+++ Text excerpt +++

ANDREW WYETH 1917-2008 RIP

We've lost Andrew Wyeth, the great man himself and one of my biggest heroes.

Say what you will about his art (and Goddess knows, much has been said) he was an indisputable American icon. Even folks who gag at the thought of his "populist illustrations" know Christina's World and the "Helga" paintings.

My own artist father very much admired the work of all the Wyeths, and I was brought up with books and posters of his art all around me. They were discussed and debated and, in my case, dreamed about, for many years. After all this time, his work has been as much of an influence on me as most of the music I love.

I don't feel the way I felt when George Harrison died. I couldn't even conceive of a world without Harrison, and I was utterly crushed for a few days. But I knew I'd read Wyeth tributes someday. Wyeth lived a long, full, life, and the obituaries say he died peacefully in his sleep.

+++ Provided entries +++

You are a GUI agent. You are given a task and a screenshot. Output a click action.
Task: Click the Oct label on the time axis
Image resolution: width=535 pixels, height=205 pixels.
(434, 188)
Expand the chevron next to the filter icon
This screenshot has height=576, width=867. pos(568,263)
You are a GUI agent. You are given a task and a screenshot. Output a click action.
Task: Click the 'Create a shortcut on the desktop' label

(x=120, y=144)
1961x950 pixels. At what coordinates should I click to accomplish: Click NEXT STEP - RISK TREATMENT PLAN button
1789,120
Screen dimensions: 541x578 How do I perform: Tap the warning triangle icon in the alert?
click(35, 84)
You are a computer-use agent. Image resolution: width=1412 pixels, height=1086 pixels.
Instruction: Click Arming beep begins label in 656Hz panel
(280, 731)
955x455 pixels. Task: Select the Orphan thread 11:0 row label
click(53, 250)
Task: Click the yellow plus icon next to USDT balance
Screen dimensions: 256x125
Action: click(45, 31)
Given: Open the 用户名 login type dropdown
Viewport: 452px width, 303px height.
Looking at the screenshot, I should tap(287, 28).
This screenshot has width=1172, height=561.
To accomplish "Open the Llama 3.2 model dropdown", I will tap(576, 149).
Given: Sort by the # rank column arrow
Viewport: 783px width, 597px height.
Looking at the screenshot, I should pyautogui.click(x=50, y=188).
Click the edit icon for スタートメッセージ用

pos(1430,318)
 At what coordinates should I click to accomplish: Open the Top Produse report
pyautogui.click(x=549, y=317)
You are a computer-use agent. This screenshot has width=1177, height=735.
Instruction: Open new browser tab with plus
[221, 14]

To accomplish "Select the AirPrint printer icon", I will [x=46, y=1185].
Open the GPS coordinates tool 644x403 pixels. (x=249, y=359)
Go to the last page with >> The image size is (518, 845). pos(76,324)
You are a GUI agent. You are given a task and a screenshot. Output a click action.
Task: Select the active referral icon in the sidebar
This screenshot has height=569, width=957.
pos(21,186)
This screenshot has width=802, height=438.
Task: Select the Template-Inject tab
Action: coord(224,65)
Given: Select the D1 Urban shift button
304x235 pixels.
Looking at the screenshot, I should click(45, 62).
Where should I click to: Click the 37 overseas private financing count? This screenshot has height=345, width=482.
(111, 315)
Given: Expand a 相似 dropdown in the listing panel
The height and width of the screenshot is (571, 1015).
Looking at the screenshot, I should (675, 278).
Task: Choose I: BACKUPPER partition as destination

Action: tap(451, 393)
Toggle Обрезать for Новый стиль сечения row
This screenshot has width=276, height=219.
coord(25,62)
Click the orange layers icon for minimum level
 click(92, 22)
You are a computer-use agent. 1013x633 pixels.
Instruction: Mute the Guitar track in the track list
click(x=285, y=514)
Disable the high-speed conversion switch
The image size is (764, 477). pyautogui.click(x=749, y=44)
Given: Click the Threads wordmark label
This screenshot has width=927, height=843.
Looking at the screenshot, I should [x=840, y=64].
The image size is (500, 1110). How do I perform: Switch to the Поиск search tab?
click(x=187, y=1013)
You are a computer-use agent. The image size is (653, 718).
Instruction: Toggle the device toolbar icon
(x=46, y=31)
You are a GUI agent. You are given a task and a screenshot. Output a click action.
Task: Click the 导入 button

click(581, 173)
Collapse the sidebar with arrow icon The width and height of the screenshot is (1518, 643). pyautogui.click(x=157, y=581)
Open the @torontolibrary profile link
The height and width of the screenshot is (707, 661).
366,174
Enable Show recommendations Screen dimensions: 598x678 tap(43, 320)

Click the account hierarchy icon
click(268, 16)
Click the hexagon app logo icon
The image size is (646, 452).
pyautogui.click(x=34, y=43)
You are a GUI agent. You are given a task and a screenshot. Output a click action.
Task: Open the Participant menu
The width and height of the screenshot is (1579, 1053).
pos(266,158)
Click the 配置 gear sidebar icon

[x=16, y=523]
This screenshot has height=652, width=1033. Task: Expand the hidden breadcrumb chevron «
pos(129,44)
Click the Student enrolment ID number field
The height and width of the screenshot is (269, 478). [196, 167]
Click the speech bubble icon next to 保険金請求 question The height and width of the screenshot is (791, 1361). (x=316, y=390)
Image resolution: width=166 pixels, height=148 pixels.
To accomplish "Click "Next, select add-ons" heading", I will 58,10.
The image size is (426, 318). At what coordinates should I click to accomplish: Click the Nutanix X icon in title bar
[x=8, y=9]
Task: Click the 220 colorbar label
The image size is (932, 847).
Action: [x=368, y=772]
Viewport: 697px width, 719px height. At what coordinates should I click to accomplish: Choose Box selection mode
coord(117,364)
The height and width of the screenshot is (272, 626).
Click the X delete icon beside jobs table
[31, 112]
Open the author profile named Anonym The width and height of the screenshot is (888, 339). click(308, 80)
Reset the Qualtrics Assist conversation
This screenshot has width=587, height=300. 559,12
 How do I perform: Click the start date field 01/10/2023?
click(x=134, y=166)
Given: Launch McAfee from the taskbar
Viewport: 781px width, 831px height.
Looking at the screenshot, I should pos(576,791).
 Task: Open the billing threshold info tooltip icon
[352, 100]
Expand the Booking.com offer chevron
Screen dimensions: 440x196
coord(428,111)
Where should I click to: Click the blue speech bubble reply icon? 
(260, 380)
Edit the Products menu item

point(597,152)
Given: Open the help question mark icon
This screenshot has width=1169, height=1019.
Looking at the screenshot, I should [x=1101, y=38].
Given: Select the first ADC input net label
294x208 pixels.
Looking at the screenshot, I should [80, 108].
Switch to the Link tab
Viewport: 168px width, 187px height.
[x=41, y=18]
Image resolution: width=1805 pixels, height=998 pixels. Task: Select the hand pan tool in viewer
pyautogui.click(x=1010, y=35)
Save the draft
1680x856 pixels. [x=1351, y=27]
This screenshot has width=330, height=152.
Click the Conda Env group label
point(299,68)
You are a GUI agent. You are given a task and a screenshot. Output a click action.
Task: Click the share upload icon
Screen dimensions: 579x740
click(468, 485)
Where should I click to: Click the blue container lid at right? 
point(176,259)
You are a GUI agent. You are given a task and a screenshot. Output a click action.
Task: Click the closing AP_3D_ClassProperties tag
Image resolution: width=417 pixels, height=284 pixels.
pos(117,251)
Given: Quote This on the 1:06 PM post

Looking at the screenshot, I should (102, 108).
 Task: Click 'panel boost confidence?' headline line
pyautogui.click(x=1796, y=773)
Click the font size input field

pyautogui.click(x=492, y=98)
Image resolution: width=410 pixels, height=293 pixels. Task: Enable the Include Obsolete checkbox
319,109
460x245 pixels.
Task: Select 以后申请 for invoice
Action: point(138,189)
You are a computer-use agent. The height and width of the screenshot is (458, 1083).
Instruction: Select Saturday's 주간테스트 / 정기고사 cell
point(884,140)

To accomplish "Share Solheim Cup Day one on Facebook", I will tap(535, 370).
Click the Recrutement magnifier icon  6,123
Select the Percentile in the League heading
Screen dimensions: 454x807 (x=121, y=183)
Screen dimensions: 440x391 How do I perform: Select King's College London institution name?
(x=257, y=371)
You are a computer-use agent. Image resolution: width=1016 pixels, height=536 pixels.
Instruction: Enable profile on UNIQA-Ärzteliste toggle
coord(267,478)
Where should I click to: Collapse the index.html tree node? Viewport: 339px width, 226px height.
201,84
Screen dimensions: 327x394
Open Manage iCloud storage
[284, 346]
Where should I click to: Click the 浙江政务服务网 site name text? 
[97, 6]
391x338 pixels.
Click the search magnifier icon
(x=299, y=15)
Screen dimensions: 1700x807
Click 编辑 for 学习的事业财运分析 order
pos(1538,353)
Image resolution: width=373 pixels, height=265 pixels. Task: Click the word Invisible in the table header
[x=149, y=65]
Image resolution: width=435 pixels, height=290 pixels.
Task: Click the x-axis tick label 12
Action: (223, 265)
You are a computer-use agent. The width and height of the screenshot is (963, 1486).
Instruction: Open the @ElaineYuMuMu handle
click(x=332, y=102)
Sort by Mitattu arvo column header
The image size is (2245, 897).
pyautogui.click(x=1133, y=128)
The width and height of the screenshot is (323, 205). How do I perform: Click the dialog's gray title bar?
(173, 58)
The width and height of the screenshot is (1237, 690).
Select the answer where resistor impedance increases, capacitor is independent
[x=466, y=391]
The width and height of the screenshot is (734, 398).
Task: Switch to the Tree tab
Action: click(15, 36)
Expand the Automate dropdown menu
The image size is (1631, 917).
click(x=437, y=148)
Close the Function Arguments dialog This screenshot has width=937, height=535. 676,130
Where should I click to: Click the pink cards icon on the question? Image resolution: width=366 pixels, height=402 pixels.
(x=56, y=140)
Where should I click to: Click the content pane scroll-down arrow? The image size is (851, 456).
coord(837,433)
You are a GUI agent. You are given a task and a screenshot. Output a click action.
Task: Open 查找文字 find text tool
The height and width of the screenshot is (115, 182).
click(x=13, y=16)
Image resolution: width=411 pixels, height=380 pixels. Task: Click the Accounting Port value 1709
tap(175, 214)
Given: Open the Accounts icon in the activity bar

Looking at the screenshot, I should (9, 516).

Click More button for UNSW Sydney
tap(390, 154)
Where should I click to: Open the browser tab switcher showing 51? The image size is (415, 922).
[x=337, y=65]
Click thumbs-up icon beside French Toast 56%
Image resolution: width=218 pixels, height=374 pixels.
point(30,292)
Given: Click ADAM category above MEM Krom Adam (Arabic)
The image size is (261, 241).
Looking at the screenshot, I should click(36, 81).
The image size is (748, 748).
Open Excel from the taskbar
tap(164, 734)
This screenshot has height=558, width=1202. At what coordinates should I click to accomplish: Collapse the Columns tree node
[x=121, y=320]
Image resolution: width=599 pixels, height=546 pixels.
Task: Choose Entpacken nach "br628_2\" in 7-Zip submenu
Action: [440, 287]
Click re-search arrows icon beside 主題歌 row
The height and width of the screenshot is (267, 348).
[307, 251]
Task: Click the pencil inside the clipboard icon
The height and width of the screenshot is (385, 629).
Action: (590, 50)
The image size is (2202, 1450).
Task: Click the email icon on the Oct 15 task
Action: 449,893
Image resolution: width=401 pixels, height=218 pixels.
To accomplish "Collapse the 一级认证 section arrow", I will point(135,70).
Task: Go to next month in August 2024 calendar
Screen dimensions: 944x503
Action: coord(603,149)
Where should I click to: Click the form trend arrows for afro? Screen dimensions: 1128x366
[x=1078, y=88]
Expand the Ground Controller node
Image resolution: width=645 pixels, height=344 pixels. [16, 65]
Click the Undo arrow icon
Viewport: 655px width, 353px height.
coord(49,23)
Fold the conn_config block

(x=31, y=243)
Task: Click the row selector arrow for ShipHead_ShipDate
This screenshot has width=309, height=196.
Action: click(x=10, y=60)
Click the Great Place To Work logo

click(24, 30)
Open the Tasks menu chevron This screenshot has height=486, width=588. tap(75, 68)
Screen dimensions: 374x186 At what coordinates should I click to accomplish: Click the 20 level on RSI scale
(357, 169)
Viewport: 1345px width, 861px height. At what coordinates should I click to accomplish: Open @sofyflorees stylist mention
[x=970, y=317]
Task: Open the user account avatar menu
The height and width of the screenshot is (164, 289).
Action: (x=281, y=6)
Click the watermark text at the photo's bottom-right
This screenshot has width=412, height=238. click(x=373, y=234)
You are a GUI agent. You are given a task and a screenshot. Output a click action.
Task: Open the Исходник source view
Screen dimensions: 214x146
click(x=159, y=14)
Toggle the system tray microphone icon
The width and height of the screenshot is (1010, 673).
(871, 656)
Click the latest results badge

+++

Task set –
1) Set down the part of the Wyeth tribute that opens with the words containing "We've lost Andrew" and closes with "in his sleep.", word for word.
2) Rewrite the part of the records that opens with the line containing "Open the Tasks" and runs through the end of the records as a Markdown table with columns Row and Line. Number each line in Row, put its text in Line, and leave out blank lines.
The Wyeth tribute and the records have no connection to each other.

Task answers –
1)
We've lost Andrew Wyeth, the great man himself and one of my biggest heroes.

Say what you will about his art (and Goddess knows, much has been said) he was an indisputable American icon. Even folks who gag at the thought of his "populist illustrations" know Christina's World and the "Helga" paintings.

My own artist father very much admired the work of all the Wyeths, and I was brought up with books and posters of his art all around me. They were discussed and debated and, in my case, dreamed about, for many years. After all this time, his work has been as much of an influence on me as most of the music I love.

I don't feel the way I felt when George Harrison died. I couldn't even conceive of a world without Harrison, and I was utterly crushed for a few days. But I knew I'd read Wyeth tributes someday. Wyeth lived a long, full, life, and the obituaries say he died peacefully in his sleep.

2)
| Row | Line |
|---|---|
| 1 | Open the Tasks menu chevron This screenshot has height=486, width=588. tap(75, 68) |
| 2 | Screen dimensions: 374x186 At what coordinates should I click to accomplish: Click the 20 level on RSI scale |
| 3 | (357, 169) |
| 4 | Viewport: 1345px width, 861px height. At what coordinates should I click to accomplish: Open @sofyflorees stylist mention |
| 5 | [x=970, y=317] |
| 6 | Task: Open the user account avatar menu |
| 7 | The height and width of the screenshot is (164, 289). |
| 8 | Action: (x=281, y=6) |
| 9 | Click the watermark text at the photo's bottom-right |
| 10 | This screenshot has width=412, height=238. click(x=373, y=234) |
| 11 | You are a GUI agent. You are given a task and a screenshot. Output a click action. |
| 12 | Task: Open the Исходник source view |
| 13 | Screen dimensions: 214x146 |
| 14 | click(x=159, y=14) |
| 15 | Toggle the system tray microphone icon |
| 16 | The width and height of the screenshot is (1010, 673). |
| 17 | (871, 656) |
| 18 | Click the latest results badge |